Input.

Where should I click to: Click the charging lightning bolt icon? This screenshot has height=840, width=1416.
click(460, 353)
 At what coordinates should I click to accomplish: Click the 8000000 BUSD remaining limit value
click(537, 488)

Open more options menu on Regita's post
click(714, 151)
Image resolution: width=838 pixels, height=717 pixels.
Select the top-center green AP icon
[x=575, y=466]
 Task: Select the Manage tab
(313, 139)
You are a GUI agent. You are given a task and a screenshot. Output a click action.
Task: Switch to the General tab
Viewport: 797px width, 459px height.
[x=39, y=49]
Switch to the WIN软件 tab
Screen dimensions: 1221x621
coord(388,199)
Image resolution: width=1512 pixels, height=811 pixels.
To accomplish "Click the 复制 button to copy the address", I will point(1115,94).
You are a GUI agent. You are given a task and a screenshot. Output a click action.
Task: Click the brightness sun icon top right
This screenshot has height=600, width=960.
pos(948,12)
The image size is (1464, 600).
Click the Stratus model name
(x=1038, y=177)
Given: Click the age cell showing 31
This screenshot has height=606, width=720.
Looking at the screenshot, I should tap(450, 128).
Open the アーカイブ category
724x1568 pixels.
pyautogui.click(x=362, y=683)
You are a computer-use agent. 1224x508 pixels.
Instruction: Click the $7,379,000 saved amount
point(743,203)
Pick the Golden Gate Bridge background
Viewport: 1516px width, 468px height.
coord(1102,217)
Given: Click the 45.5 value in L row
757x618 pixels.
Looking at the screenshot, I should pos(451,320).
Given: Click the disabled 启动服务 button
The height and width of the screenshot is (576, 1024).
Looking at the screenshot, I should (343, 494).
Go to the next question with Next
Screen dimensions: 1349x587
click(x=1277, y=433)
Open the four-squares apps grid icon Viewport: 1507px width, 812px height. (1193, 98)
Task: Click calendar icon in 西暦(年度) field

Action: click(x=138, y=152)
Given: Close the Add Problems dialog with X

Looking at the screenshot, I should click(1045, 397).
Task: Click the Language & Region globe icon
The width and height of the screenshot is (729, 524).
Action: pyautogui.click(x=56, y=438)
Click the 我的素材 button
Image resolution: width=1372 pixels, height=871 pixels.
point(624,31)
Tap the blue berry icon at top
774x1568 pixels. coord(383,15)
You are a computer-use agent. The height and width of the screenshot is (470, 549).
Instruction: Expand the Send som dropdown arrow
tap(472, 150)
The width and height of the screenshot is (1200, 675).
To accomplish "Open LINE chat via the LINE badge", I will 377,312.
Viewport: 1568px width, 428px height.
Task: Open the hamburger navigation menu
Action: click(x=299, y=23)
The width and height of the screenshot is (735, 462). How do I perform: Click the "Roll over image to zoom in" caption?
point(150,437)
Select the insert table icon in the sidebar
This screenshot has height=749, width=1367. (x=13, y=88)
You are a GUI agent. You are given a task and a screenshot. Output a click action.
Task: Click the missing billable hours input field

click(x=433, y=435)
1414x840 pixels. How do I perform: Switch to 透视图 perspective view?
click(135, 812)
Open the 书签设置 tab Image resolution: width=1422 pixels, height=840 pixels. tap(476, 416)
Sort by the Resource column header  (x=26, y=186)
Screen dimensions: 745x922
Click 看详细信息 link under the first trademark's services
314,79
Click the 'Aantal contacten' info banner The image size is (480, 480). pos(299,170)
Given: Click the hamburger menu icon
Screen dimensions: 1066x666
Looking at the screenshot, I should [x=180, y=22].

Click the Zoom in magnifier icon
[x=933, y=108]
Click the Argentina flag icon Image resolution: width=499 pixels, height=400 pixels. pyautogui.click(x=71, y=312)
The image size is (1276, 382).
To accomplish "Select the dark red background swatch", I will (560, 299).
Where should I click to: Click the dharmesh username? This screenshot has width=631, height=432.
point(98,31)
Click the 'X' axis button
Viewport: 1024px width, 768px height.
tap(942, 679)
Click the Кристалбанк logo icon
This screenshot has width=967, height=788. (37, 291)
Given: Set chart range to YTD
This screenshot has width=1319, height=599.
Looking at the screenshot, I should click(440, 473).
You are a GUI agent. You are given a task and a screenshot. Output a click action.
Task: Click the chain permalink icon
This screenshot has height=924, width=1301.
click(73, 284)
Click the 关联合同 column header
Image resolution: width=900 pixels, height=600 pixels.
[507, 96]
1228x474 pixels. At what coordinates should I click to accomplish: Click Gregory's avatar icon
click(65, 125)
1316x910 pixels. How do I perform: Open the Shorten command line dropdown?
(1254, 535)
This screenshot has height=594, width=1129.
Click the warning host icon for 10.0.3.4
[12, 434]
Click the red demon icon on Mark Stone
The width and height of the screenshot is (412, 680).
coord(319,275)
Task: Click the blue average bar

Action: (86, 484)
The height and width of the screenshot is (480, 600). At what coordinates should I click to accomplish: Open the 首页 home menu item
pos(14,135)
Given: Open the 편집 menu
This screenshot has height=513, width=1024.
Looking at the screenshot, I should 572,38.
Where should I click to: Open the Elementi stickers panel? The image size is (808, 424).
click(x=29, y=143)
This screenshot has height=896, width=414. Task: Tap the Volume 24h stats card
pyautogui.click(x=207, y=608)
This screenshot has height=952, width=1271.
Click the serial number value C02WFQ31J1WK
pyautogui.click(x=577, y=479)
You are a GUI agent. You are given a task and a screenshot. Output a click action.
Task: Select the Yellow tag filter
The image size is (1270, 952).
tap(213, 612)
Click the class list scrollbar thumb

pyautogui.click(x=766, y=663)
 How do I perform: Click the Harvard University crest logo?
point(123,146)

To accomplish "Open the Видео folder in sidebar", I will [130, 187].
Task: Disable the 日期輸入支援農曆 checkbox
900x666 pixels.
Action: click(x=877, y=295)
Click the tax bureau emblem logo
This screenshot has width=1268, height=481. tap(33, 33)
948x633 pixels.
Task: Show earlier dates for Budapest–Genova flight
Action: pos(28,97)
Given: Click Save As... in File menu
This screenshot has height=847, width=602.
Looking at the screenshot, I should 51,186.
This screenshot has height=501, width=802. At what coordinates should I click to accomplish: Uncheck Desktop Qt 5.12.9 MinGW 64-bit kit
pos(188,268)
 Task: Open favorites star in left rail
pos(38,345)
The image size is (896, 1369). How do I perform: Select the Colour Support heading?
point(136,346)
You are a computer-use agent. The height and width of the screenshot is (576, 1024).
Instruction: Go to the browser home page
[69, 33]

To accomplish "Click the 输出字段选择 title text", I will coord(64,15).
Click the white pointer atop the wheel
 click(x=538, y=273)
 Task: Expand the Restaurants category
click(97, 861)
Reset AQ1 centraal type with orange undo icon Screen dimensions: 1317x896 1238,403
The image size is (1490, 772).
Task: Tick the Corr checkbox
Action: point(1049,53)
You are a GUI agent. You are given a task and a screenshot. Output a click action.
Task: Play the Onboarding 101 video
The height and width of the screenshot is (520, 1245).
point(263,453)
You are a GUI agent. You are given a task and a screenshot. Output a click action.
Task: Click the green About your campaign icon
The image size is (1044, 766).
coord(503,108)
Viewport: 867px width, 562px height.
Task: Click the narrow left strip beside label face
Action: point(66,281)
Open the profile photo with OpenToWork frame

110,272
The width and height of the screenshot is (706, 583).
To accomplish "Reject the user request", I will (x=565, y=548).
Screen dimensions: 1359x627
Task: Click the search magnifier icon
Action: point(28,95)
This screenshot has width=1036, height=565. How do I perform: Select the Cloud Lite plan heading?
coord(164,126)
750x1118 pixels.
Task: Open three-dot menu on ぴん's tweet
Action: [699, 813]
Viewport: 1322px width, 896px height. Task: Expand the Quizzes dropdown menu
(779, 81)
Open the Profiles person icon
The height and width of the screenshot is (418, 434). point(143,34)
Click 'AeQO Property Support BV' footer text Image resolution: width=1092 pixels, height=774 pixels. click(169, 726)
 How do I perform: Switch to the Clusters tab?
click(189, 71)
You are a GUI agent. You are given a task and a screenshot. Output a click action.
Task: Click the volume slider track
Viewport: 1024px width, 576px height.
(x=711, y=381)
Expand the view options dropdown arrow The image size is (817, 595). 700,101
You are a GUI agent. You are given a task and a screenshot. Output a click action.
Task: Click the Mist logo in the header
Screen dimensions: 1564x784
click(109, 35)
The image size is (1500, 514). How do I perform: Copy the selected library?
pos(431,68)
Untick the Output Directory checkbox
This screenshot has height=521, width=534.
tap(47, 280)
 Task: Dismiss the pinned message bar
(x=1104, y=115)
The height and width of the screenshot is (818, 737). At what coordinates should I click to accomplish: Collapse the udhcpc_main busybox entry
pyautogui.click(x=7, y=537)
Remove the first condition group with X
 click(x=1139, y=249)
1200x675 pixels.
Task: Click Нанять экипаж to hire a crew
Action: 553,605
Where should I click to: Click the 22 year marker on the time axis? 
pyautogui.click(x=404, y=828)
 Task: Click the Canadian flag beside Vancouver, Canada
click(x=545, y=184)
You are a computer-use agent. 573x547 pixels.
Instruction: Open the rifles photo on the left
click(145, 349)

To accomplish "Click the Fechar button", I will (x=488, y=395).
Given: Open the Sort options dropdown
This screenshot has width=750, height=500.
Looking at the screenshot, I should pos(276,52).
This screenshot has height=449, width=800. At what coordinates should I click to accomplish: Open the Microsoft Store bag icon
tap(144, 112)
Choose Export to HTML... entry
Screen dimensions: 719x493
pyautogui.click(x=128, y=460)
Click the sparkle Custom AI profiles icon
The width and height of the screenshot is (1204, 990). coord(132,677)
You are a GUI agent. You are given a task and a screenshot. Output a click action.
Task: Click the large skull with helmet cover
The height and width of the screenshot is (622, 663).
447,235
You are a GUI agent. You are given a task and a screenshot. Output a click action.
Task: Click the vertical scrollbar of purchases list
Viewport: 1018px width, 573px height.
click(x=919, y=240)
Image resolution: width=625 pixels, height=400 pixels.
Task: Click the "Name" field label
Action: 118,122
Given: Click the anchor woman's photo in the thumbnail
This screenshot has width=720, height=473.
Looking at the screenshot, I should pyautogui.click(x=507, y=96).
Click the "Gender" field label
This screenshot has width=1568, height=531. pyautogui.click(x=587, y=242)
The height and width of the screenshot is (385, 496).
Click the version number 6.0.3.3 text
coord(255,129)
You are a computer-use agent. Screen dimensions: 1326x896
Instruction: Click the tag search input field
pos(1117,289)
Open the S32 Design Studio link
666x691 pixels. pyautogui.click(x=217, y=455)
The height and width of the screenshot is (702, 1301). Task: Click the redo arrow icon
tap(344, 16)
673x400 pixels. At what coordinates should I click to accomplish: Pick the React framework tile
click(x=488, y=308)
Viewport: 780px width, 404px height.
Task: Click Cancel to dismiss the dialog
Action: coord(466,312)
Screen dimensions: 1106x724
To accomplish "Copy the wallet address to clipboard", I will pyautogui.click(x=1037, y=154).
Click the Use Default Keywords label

Task description.
Return only the lines of the records in which the string "column" appears.

Answer below.
Sort by the Resource column header  (x=26, y=186)
Click the 关联合同 column header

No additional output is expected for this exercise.